Entre os mais importantes solistas brasileiros colocam-se Luiz Americano, Abel Ferreiro, Zacarias, Severino, K-Ximbinho e Netinho. Sobre Zacarias e K-Ximbinho gostaria de ter uma outra oportunidade para falar deles. Luiz Americano e Abel Ferreiro, que se mantiveram fiéis à tradição do chorinho, foram logo esquecidos. Seus trabalhos merecem ser mais divulgados.
Afigura-se como um dos mais importantes o clarinetista e arranjador Severino Araújo, cuja força criativa provocou uma mudança de concepção orquestral no samba e no chorinho. Influenciado pelo estilo de Artie Shaw demonstrava um ótimo controle da região aguda, excelente técnica e uso apropriado de efeitos labiais.
O baiano Netinho foi o melhor clarinetista pós-Severino, o mesmo acontecendo com Buddy de Franco nos Estados Unidos em relação a Benny Goodman e Artie Shaw. Netinho e De Franco não conquistaram a mesma popularidade de seus antecessores, simplesmente por terem chegado em época errada.
O aparecimento de Charlie Parker com estilo bebop, trouxe um aumento de volume orquestral, que a clarineta não pôde acompanhar, e assim portanto, deixou de desempenhar uma de suas funções mais importantes, que era a de "passear" o fraseado sobre a massa orquestral, função esta que veio a ser realizada pelo trompete.

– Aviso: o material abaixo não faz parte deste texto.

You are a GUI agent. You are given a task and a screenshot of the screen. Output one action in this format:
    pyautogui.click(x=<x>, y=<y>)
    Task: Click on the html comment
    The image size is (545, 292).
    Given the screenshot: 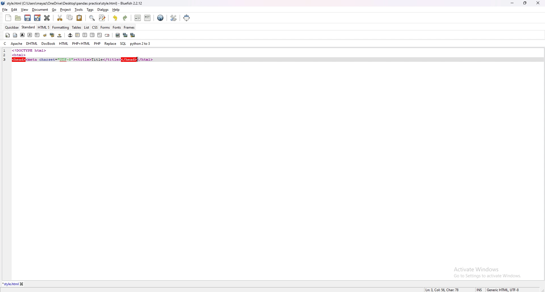 What is the action you would take?
    pyautogui.click(x=99, y=35)
    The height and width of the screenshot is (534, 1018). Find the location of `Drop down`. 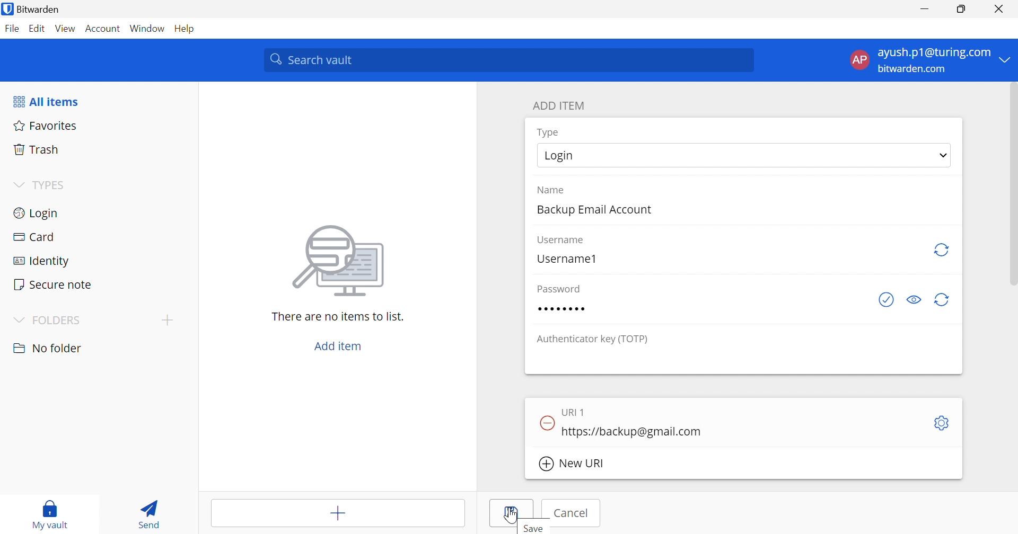

Drop down is located at coordinates (943, 155).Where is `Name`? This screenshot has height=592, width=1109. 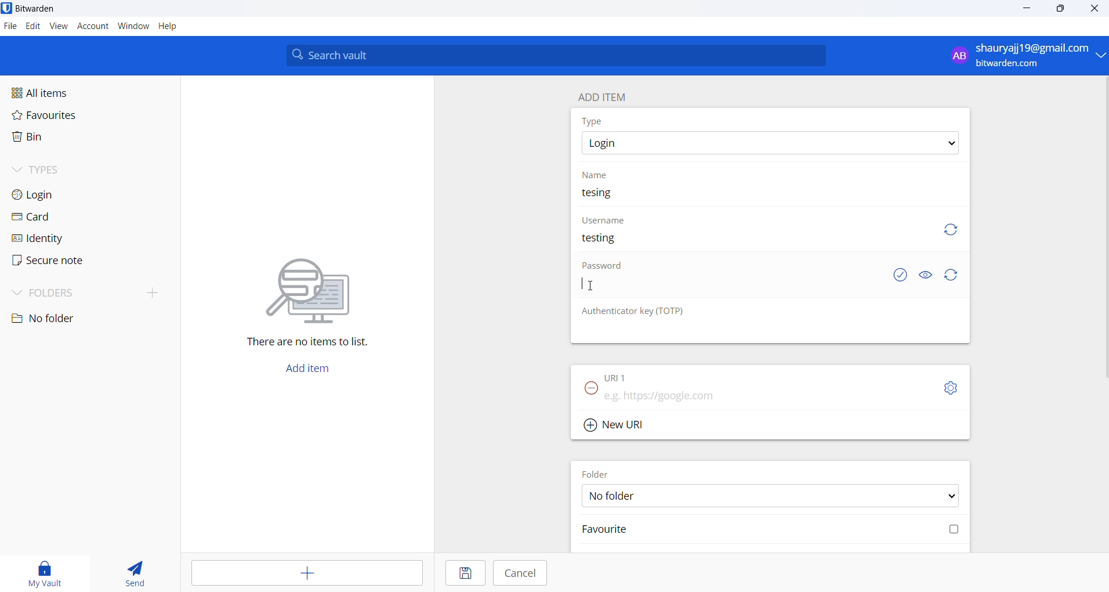
Name is located at coordinates (598, 174). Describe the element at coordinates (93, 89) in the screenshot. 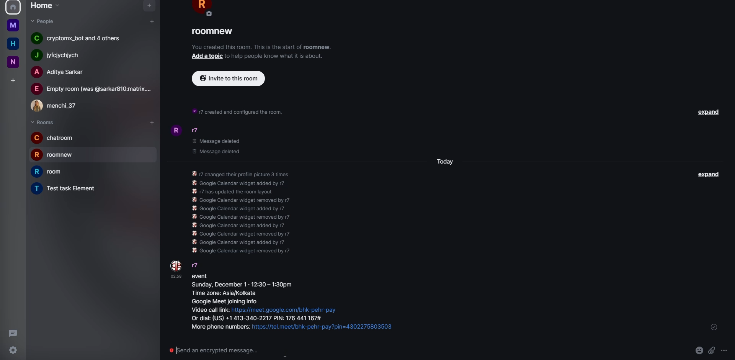

I see `people` at that location.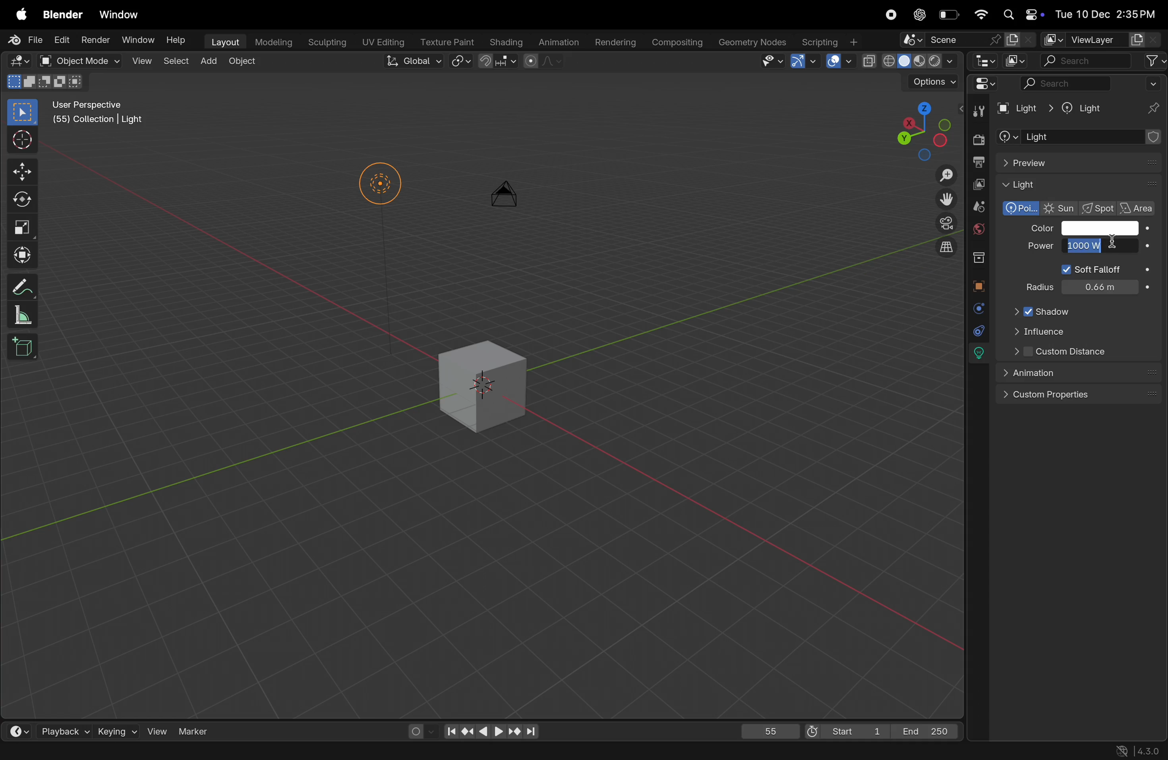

Enquanto o jazz evoluía, exigindo um aprimoramento técnico cada vez maior do executante, o papel da clarineta se dirigia no sentido inverso. Simultaneamente à perda de importância no jazz, surgiu Jimmy Giuffre que se incumbiu de escurecer aquele som outrora brilhante, usando preferentemente a região grave. E então ela se apagou definitivamente.
Esta realidade não está sendo encarada facilmente pelos clarinetistas mais fanáticos. Muitos clarinetistas-saxofonistas se recusam, usando toda sorte de argumentos, a encarar uma flauta. Amar a um outro instrumento assim de repente paira como uma ameaça. Bem se poderia dizer que tocar vários instrumento seria como admitir-se a poligamia. Porque todo instrumento tem seu encanto próprio e oferece diferentes sons. O músico pode ficar apaixonado por um deles.
Mas não podemos esquecer das exigências profissionais. Assim, se considerarmos as já existentes dificuldades quanto a oportunidades de trabalho do músico instrumentista no Brasil e a ela acrescentarmos os novos eventos ocorridos no panorama da música internacional, podemos facilmente concluir da necessidade de que o músico instrumentista de sopro se dedique ao estudo de outros instrumentos correlatos à clarineta, como clarone, flauta, fagote e oboé, bem como todos os tipos de saxofone.
Assim fazem os músicos de Nova York e Los Angeles. Duvido muito que já não se esteja fazendo isso no Brasil. Copinha e Jorginho, os primeiros saxofonistas-flautistas (ou vice-versa) do Rio já devem estar pensando em aumentar ainda mais suas possibilidades na profissão.
O entusiasmo que reina em nosso País atualmente nos faz acreditar que também a música conquistará uma importância maior, exigindo do profissional uma contribuição mais eficiente.
E é para essa nova fase que deveremos estar preparados.